Israel said pushing US to amend law that threatens security coordination with PA

TV report says Washington shutdown raising obstacles, as White House scrambles to find solution to new anti-terror rules that will effectively strip Ramallah of security funds

Michael Bachner is a news editor at The Times of Israel

File: Palestinian security forces in Hebron, November 14, 2017. (Wisam Hashlamoun/Flash90)
File: Palestinian security forces in Hebron, November 14, 2017. (Wisam Hashlamoun/Flash90)

Jerusalem is pressing Washington to amend a law that threatens to effectively halt all US aid to Palestinian Authority security forces, dealing a “fatal blow” to Israel’s security coordination with the PA, according to a TV report. But the US government shutdown is making such an amendment difficult before the legislation comes in to effect next week.

Prime Minister Benjamin Netanyahu’s office and Israel’s embassy in Washington have contacted the White House, the US State Department and top Congress members, asking them to either amend the law known as the Anti-Terrorism Cooperation Act (ATCA) or find another solution enabling the funds transfer, Channel 13 reported Wednesday, citing unnamed senior Israeli officials.

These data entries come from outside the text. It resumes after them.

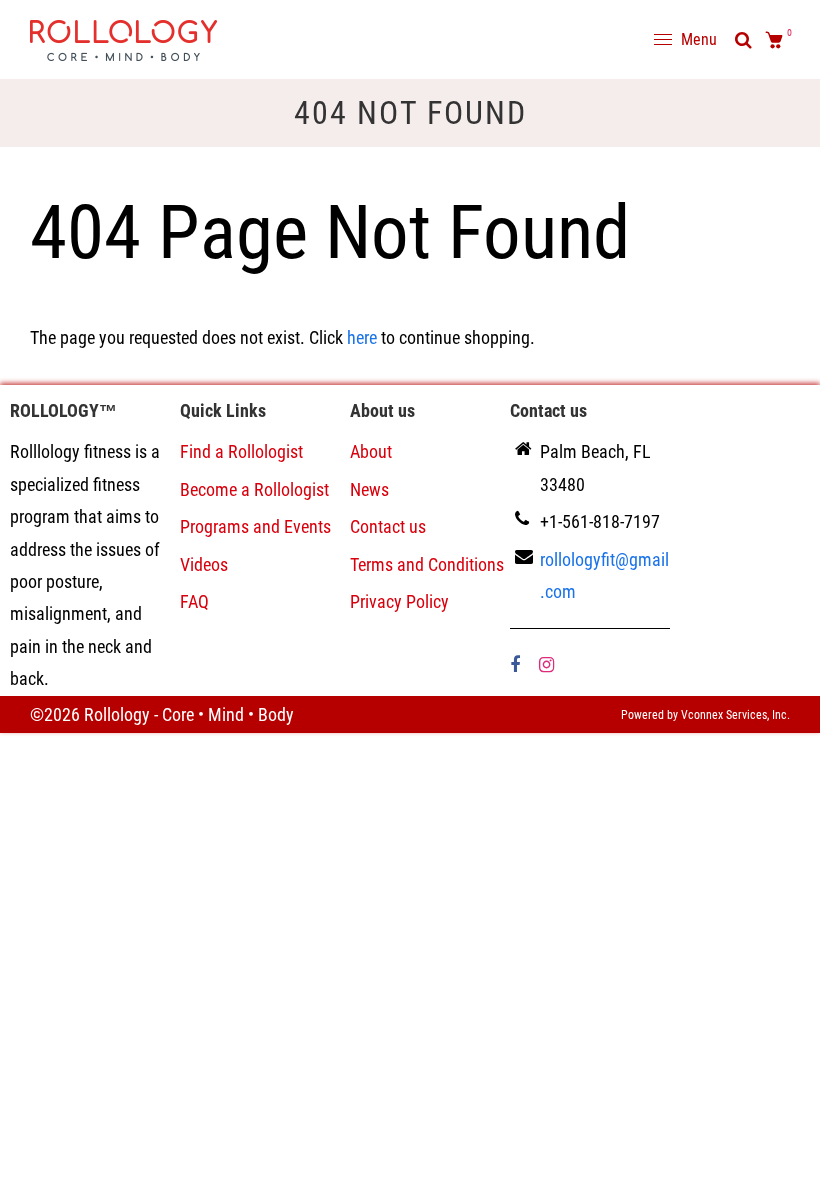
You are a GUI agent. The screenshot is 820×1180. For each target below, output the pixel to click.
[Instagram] (548, 664)
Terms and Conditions (427, 564)
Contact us (388, 526)
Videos (204, 564)
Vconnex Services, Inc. (735, 715)
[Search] (743, 40)
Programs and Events (255, 526)
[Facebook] (517, 664)
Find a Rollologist (241, 451)
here (362, 337)
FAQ (194, 601)
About (371, 451)
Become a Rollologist (254, 489)
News (369, 489)
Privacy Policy (399, 601)
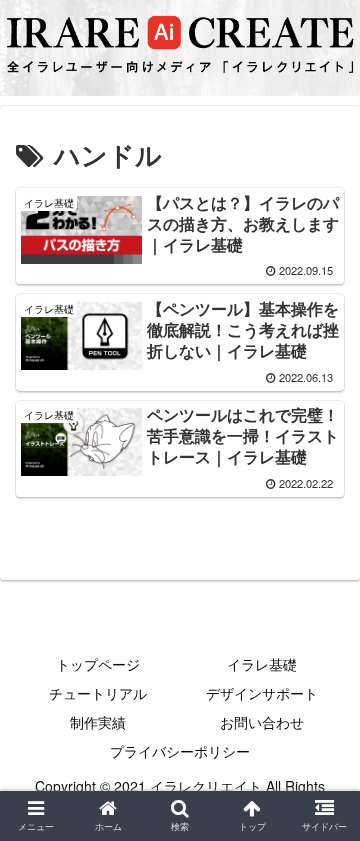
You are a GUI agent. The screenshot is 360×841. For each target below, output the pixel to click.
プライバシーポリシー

Under the law, US courts will have the jurisdiction to rule on cases against any foreign party that accepts US aid and which has been accused of supporting terrorism. In practice, that means American victims of Palestinian terrorist attacks would be able to file lawsuits against the PA and PLO in US courts for compensation — possibly in the hundreds of millions — if Palestinians accept even one penny of US aid.

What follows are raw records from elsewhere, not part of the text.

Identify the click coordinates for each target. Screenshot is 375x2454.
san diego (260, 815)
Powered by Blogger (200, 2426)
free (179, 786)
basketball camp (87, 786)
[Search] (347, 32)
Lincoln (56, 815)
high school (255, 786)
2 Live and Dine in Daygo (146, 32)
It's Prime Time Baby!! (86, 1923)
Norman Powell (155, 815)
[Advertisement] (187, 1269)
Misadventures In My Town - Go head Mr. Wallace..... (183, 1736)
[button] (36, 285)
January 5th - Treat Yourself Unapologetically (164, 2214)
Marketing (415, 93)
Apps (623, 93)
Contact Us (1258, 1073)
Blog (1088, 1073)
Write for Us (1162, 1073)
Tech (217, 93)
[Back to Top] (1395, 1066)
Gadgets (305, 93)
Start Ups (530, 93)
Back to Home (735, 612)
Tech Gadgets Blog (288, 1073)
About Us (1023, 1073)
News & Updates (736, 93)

The Palestinian Authority subsequently informed US Secretary of State Mike Pompeo that it will no longer accept any American security aid dollars as of the beginning of February. PA Prime Minister Rami Hamdallah sent a letter to Pompeo on December 26, 2018, telling him that the PA would reject US financial support because of the new law.

The Trump administration is scrambling to find a solution after belatedly realizing that eliminating the security aid, which totaled $61 million in 2018 even as other Palestinian assistance was being cut, would be unpopular with both Israel and the PA, threatening its Middle East peace plan.

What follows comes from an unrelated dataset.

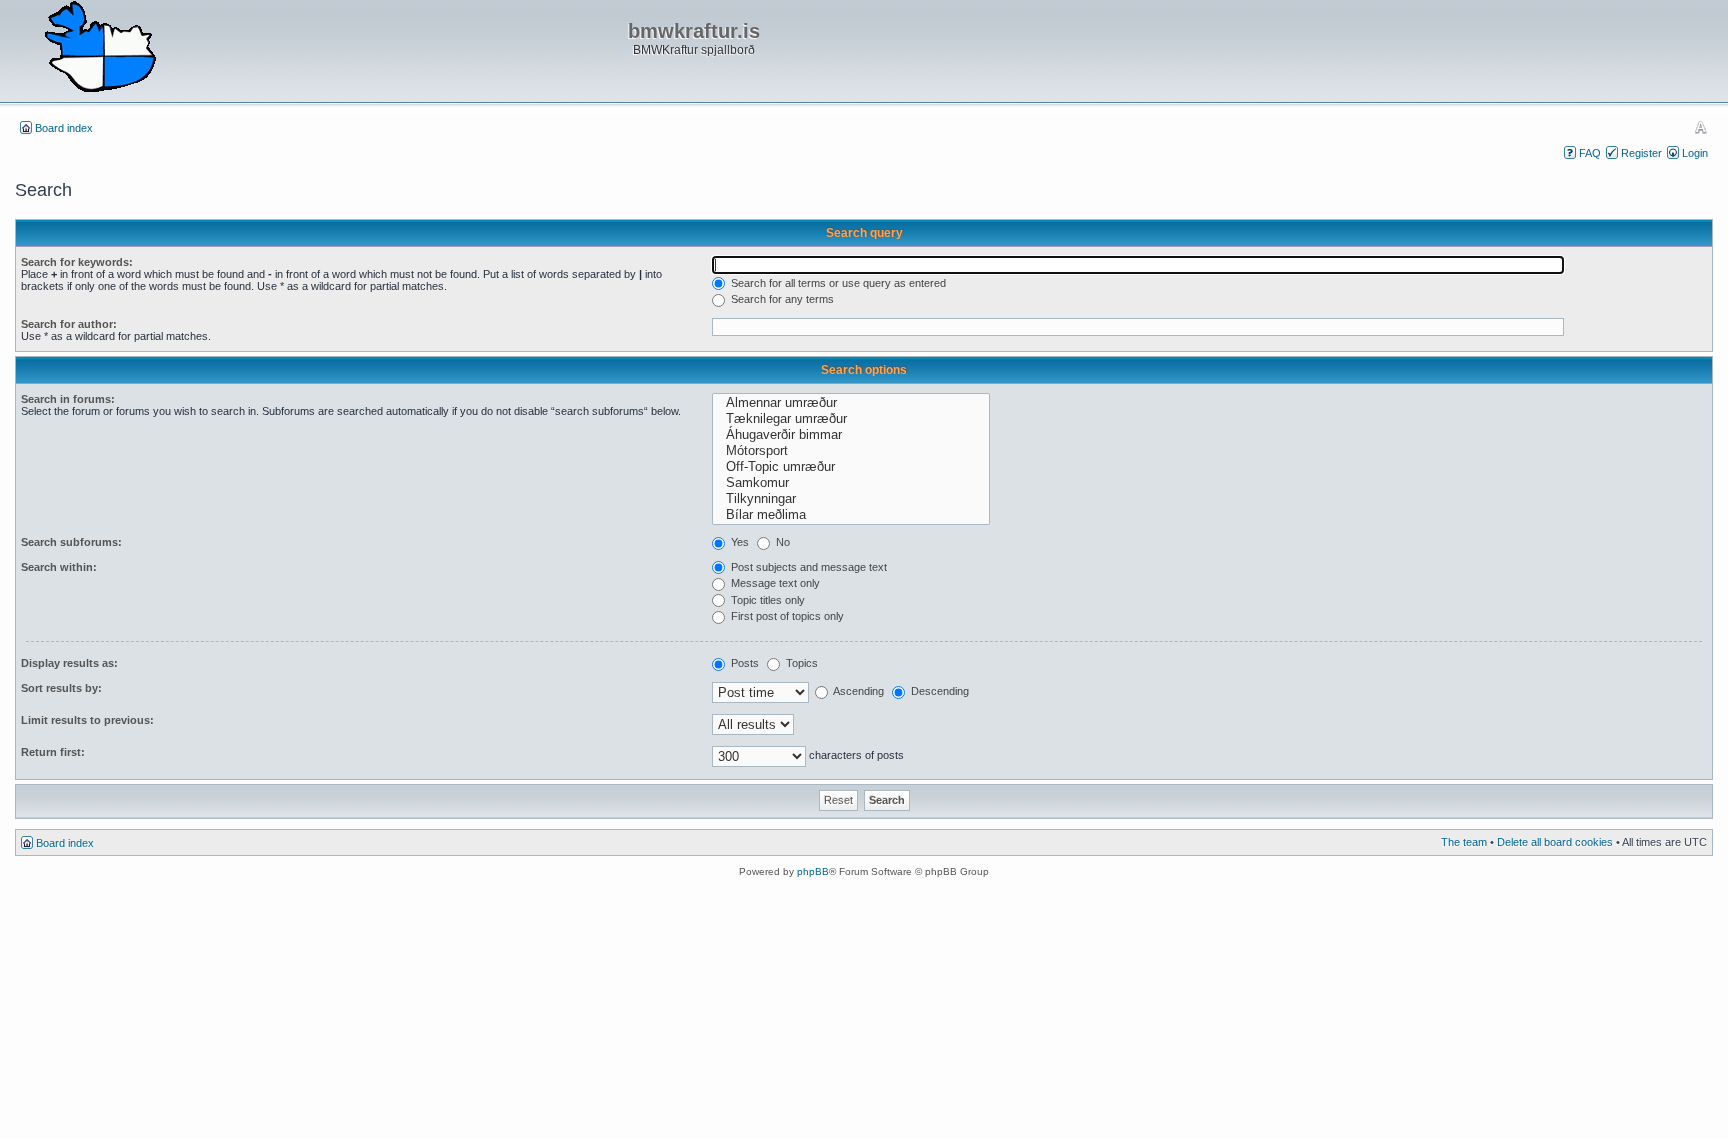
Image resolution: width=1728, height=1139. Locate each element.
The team (1464, 842)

Palestinian Authority security forces touring Israeli-controlled Hebron in uniform. (Wafa)

The Channel 13 report said that the Israeli defense establishment was similarly concerned by the developments, with Kamil Abu Rokon, the Israeli military liaison to the Palestinians (formally known as the coordinator of government activities in the territories), raising the matter with US Army Lt. Gen. Eric Wendt, the American security coordinator for Israel and the PA.

Last month, Wendt urged lawmakers in Congress to come up with a short-term fix to the law, to allow the aid to continue.

“If the American law isn’t changed and a solution isn’t found, it could be a fatal blow to the security coordination with the Palestinian Authority,” a senior defense official was quoted as saying. “It will harm a top Israeli security interest.”

The report said that Trump’s advisers were aware of the problem and trying to find a solution together with the Prime Minister’s Office, but added that the US government shutdown was making such a solution very difficult to achieve since legislative attempts to amend the ATCA were on hold.

In his letter to Pompeo, Hamdallah wrote: “The Government of Palestine respectfully informs the United States Government that, as of January 31, 2019, it fully disclaims and no longer wishes to accept any form of assistance referenced in ATCA… the Government of Palestine unambiguously makes the choice not to accept such assistance.” He added that the PA would reconsider its decision if ATCA were changed in a way that would protect it from lawsuits in American courts.

Last week, Channel 13 reported that outgoing IDF Chief of Staff Gadi Eisenkot urged the Israeli government to strengthen PA security forces, saying their operations were in Israel’s best interest and noting that they had recently thwarted a Hamas terrorist attack in the West Bank.

The US government has been shut down for more than a month, over a dispute between Trump and Congressional Democrats regarding a border wall with Mexico.

Adam Rasgon and AP contributed to this article.